◆ **WHAT TO DO**
Looking at the data that follows, count the lines containing the word "Given" and write down only that count.

◆ **EXERCISE MATERIALS**
= Beginning of Section =

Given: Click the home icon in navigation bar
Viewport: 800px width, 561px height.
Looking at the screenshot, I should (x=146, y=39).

= End of Section =
= Beginning of Section =

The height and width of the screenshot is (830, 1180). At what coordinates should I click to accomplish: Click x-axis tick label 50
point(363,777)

= End of Section =
= Beginning of Section =

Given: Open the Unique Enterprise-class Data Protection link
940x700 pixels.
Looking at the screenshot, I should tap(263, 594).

= End of Section =

◆ **FINISHED EXERCISE**
2